(Saved entries)
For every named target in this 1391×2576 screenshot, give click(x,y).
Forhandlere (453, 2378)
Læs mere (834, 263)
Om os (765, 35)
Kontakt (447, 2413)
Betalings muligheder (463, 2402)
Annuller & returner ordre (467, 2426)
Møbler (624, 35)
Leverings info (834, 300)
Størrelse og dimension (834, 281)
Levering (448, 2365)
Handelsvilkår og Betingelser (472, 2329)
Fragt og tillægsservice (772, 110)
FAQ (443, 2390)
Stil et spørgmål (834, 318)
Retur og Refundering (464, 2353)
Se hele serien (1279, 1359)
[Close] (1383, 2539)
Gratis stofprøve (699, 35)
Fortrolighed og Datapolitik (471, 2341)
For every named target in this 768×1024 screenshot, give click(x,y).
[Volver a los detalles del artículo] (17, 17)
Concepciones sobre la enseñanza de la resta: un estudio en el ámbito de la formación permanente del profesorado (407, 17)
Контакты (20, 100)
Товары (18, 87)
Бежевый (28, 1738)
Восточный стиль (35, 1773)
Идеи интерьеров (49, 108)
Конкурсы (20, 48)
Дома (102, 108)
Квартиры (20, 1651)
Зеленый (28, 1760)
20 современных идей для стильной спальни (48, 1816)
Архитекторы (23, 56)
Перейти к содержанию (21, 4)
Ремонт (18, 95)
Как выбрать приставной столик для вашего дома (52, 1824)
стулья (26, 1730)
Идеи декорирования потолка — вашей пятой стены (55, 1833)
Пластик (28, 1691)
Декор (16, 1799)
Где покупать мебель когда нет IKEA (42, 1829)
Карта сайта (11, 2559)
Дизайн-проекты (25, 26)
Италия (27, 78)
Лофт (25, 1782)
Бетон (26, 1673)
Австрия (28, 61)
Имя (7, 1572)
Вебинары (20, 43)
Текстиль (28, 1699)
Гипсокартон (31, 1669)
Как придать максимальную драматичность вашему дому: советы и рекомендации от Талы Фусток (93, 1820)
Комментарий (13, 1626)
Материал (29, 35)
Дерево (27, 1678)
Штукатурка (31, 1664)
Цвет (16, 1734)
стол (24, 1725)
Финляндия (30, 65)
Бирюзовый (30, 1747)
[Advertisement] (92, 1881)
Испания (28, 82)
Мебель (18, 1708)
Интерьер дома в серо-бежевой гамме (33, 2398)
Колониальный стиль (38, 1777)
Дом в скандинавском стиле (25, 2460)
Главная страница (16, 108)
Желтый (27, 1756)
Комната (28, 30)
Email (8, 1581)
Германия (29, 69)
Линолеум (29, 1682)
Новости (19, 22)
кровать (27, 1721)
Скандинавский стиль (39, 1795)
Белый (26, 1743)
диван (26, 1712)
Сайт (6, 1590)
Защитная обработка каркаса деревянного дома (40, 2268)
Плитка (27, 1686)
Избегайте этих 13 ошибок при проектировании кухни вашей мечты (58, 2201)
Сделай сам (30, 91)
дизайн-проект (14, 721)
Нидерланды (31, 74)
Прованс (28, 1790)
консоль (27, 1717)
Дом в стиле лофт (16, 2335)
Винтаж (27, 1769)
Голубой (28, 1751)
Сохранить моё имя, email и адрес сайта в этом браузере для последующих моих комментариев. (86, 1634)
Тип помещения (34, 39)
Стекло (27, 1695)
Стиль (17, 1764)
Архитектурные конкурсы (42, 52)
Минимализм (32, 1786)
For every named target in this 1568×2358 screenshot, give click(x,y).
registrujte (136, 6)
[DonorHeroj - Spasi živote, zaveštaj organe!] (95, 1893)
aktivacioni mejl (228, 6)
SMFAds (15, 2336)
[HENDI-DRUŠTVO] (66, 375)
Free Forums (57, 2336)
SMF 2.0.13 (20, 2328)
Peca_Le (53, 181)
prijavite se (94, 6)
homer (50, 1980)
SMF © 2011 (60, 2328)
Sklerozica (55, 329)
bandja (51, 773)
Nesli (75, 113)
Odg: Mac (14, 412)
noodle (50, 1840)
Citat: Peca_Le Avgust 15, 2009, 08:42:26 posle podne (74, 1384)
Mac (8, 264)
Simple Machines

▶ _INSTRUCTIONS TO FOLLOW_
Print, without alteration, only the lines above between the one holding "Бетон (26, 1673)" and the one holding "Колониальный стиль (38, 1777)", inclusive.

▶ _RESPONSE TO THIS EXERCISE_
Бетон (26, 1673)
Австрия (28, 61)
Имя (7, 1572)
Вебинары (20, 43)
Текстиль (28, 1699)
Гипсокартон (31, 1669)
Как придать максимальную драматичность вашему дому: советы и рекомендации от Талы Фусток (93, 1820)
Комментарий (13, 1626)
Материал (29, 35)
Дерево (27, 1678)
Штукатурка (31, 1664)
Цвет (16, 1734)
стол (24, 1725)
Финляндия (30, 65)
Бирюзовый (30, 1747)
[Advertisement] (92, 1881)
Испания (28, 82)
Мебель (18, 1708)
Интерьер дома в серо-бежевой гамме (33, 2398)
Колониальный стиль (38, 1777)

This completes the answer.